Mars performed "Runaway Baby" live for the first time on June 24, 2011, at the NBC's Today Show as he danced along with his band. The choreography was inspired by James Brown, and Mars picked up a megaphone to sing some of the lyrics. On October 22, 2011, Mars and his band wore matching red velvet Dolce & Gabbana suits during the song's performance on the results show of The X Factor UK. Robbie Daw of Idolator called the live show "rowdy", while a writer for Rap-Up praised the performance, writing that it "rocked the house" due to his "James Brown funky moves" and singing into a megaphone.

On February 12, 2012, Mars performed "Runaway Baby" during the 54th Annual Grammy Awards along with his band, wearing matching shining black-and-gold tuxedos. The stage, which was revealed during the rehearsals, included a wall with light bulbs and a giant marquee, which spelled "Live on Stage Bruno Mars." Furthermore, pyro and giant spotlights were used. The Grammys' executive producer Ken Erhlich wanted Mars to perform the track on the Grammys since he had seen it live. Mars's performance was dedicated to the soon deceased Whitney Houston. Claire Suddath of Time dubbed it as "retro Motown" and enjoyable. She found the James Brown-inspired choreography "spot-on". However, Suddath considered the singer to be "too perfect". She rated his performance a B+. MTV's Jocelyn Vena thought the performance was energetic and "triumphant". At the 2012 Met Gala, Mars performed "Runaway Baby", wearing Prada, with the James Brown breakdown, followed by a medley of covers, which included "Ni**as in Paris", "Roxanne" and "Rock the Boat".

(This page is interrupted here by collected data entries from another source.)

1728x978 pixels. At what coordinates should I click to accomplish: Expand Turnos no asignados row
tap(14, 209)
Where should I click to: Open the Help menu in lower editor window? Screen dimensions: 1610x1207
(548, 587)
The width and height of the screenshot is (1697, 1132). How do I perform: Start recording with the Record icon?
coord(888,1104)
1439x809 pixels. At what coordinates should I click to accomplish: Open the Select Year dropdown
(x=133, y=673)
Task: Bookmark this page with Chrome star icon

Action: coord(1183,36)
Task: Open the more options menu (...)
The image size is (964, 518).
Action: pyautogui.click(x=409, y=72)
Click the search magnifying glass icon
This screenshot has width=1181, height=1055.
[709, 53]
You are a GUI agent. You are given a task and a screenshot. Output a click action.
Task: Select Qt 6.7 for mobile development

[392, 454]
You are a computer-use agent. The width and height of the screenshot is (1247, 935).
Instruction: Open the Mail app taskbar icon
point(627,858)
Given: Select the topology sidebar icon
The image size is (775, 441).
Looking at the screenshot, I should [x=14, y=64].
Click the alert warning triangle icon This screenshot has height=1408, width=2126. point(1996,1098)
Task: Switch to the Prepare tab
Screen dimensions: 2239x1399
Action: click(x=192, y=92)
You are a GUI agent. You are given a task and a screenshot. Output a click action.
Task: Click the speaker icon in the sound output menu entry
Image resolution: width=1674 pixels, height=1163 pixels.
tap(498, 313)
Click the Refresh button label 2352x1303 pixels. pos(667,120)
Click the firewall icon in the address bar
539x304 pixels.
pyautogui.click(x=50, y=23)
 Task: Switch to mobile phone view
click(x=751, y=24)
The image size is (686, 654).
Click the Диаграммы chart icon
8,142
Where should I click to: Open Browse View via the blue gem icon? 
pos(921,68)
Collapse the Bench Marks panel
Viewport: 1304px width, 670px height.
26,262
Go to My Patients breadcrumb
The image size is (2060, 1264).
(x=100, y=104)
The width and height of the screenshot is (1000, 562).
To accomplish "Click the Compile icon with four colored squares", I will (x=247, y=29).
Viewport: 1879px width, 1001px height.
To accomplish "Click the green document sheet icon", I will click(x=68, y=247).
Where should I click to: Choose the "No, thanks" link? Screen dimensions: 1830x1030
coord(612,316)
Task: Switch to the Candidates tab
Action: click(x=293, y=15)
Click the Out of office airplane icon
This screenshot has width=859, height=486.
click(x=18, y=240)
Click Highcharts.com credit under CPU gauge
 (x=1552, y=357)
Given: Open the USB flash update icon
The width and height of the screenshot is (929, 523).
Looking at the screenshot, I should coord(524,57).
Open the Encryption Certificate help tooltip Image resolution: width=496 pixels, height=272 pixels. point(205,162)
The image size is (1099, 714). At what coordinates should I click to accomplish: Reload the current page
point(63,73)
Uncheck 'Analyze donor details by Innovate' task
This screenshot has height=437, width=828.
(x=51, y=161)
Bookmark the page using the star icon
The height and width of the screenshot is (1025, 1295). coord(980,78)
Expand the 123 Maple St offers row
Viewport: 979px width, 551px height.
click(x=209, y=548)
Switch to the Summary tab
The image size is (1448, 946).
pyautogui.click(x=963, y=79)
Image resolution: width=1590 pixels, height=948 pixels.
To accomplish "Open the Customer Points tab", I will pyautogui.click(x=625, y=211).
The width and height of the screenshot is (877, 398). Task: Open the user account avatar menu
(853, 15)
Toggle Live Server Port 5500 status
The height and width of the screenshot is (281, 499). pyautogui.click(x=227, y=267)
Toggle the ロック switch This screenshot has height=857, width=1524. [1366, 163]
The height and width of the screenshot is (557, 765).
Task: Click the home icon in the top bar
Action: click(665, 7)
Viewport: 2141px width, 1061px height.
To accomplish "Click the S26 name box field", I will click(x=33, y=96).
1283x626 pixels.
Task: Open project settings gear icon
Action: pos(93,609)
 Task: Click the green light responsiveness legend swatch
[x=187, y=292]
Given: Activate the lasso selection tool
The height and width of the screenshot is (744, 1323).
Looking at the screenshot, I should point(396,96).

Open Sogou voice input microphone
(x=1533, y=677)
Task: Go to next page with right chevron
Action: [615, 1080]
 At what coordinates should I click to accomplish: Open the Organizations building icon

Mars performed a shortened version of the song as part of his Super Bowl XLVIII halftime show, with a reference to The Isley Brothers' "Shout" and the James Brown-inspired choreography. Mars rapped the words "give it away, give it away, give it away now" as the Red Hot Chili Peppers made their cameo. Idolator's Carl Williott complemented the singer's "strong live vocals and stellar footwork". American singer and actress Carly Rose Sonenclar covered the song on her YouTube channel. In 2017, Anatalia Villaranda covered "Runaway Baby" during her Blind Audition at The Voice.

Mars performed the song during The Doo-Wops & Hooligans Tour (2010–12), the Hooligans in Wondaland Tour (2011) and on The Moonshine Jungle Tour (2013–14). He also sang it on his debut concert residency, Bruno Mars at The Chelsea, Las Vegas (2013–15), the 24K Magic World Tour (2017–18) and with Anderson .Paak, as Silk Sonic, during An Evening with Silk Sonic at Park MGM (2022). "Runaway Baby" was part of the Bruno Mars Live (2022-2024) setlist. In 2011, the track was used as the opening theme for the film Friends with Benefits. In 2017, Dwayne Johnson chose the song to be used in the video game WWE 2K18. In 2019, "Runaway Baby" was used in a commercial for Goal.

==Personnel==
Credits adapted from the liner notes of Doo-Wops & Hooligans.

- Bruno Mars – lead vocals, songwriting, instrumentation
- Philip Lawrence – songwriting
- Ari Levine – songwriting, instrumentation, engineer
- Brody Brown – songwriting, instrumentation
- The Smeezingtons – production
- Manny Marroquin – mixing
- Erik Madrid – mixing assistant
- Christian Plata – mixing assistant
- Stephen Marcussen – mastering

==Charts==

===Weekly charts===

List of chart positions
| Chart (2011–12) | Peak position |
|---|---|
| Canada Hot 100 (Billboard) | 66 |
| New Zealand (Recorded Music NZ) | 35 |
| Scottish Singles Sales (Official Charts) | 18 |
| UK Singles (Official Charts) | 19 |
| UK Hip Hop/R&B (Official Charts) | 5 |
| US Billboard Hot 100 | 50 |

List of chart position
| Chart (2024) | Peak position |
|---|---|
| Singapore (RIAS) | 30 |

==Certifications==

List of certifications
| Region | Certification | Certified units/sales |
| Canada (Music Canada) | 3× Platinum | 240,000^{‡} |
| Denmark (IFPI Danmark) | Gold | 45,000^{‡} |
| New Zealand (RMNZ) | 2× Platinum | 60,000^{‡} |
| United Kingdom (BPI) | Platinum | 600,000^{‡} |
| United States (RIAA) | 3× Platinum | 3,000,000^{‡} |
Streaming
| Japan (RIAJ) | Platinum | 100,000,000^{†} |
^{‡} Sales+streaming figures based on certification alone. ^{†} Streaming-only figures based on certification alone.